If their development and adoption progresses rigorously, digital twins could contribute to:
- Reduce the trial-and-error approach to therapeutic selection.
- Early identification of non-responders.
- Optimise doses and timing of intervention, especially for drugs with high inter-individual variability.
- Increase the success of complex surgical interventions.
- Improve clinical communication through more understandable comparative scenarios.
Beyond the clinical impact, these improvements could translate into greater efficiency of the healthcare system and a better patient experience by reducing uncertainty and decisions made with limited information.

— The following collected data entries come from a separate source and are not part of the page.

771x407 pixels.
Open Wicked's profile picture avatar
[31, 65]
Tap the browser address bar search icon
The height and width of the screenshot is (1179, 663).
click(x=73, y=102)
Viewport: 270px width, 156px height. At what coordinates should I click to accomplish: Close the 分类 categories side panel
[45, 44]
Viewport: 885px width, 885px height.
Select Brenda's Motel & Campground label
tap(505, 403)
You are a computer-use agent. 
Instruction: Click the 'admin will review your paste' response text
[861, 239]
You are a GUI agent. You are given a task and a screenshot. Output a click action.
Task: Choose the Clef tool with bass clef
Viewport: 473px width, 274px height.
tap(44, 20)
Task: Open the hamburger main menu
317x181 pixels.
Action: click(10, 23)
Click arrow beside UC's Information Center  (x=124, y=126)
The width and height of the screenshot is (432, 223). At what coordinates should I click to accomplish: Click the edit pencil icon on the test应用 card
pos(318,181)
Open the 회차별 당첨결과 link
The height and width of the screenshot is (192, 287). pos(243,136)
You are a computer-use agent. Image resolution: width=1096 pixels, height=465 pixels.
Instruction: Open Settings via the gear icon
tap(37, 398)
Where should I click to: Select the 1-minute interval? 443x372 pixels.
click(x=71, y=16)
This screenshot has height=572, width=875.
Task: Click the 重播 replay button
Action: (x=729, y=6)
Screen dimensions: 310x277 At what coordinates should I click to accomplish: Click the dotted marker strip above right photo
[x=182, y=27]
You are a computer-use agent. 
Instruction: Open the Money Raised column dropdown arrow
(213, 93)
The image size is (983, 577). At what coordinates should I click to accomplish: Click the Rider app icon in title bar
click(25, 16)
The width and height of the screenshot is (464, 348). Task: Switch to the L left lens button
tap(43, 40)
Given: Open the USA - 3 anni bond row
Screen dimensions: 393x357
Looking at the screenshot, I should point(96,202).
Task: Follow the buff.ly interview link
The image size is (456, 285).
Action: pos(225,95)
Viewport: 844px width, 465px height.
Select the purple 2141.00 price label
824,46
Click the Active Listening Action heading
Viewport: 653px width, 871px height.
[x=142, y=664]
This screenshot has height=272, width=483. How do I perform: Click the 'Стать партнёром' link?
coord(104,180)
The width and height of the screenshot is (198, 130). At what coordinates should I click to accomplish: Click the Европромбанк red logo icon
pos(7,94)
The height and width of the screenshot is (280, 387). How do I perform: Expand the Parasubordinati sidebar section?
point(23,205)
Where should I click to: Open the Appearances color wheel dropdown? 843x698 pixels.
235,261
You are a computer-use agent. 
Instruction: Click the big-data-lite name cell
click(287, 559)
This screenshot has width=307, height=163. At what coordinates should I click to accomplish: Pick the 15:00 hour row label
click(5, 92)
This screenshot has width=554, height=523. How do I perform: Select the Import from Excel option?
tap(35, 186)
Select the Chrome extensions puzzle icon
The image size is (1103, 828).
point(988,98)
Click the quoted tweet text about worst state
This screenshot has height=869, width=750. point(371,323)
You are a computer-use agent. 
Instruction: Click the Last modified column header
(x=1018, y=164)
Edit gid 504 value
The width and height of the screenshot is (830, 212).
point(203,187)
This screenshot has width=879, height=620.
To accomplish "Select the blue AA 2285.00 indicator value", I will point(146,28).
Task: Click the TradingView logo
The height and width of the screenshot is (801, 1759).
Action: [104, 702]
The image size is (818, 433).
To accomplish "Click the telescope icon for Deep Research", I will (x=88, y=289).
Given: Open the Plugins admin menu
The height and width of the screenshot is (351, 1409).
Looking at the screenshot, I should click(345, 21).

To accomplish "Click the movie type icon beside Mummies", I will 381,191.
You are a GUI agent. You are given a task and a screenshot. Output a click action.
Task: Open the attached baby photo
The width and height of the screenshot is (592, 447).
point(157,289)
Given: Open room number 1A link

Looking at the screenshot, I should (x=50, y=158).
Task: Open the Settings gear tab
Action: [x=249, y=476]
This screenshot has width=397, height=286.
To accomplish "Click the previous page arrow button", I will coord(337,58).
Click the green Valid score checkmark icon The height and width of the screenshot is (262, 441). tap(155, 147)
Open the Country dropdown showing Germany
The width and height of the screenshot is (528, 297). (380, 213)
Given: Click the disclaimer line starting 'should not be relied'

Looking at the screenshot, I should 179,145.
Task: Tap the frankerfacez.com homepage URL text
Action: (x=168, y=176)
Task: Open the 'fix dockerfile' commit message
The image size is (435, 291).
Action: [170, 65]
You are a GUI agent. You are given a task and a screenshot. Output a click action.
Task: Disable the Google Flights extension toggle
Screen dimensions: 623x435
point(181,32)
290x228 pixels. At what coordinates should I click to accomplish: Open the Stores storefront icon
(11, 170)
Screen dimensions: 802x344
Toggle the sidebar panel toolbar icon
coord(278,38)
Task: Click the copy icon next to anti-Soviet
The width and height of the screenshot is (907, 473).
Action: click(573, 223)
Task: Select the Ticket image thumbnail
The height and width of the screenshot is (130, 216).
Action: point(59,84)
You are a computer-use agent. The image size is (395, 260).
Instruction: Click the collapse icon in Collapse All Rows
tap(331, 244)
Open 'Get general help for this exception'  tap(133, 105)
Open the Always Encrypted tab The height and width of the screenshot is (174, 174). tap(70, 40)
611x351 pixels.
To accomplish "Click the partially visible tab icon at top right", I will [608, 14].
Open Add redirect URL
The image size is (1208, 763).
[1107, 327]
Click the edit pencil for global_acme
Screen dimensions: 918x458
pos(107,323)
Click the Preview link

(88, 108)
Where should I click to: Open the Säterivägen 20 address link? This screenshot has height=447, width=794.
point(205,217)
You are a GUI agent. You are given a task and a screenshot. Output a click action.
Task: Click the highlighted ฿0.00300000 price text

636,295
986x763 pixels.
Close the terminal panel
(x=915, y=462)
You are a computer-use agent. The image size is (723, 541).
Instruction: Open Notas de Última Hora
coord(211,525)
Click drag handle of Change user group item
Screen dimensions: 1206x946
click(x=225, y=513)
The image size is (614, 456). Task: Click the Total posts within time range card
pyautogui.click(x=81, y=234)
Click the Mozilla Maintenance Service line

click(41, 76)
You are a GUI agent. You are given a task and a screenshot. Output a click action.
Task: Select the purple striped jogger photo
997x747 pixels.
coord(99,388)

However, the promised impact will not be automatic. The real utility of a digital twin depends on its reliability. This requires robust clinical validation that demonstrates improved decisions and outcomes in different care settings, rigorous control of biases in training data, effective interoperability between systems, and quality and consistency of information. It also requires a clear regulatory framework in terms of traceability and accountability. In addition, there is a decisive factor: its integration into the clinical workflow. Without a practical fit and tangible value, any tool runs the risk of remaining in the pilot phase.
The impact of digital twins on personalised medicine is not to completely digitise the patient, but to develop sufficiently robust models to compare and anticipate therapeutic outcomes in specific individuals, based on real and up-to-date data. Their greatest contribution is not to eliminate clinical uncertainty, but to significantly reduce it. If developed with scientific rigour and clinical sense, they can become a key tool for bringing medicine closer to its most essential objective: to treat each person better, not just the disease in the abstract.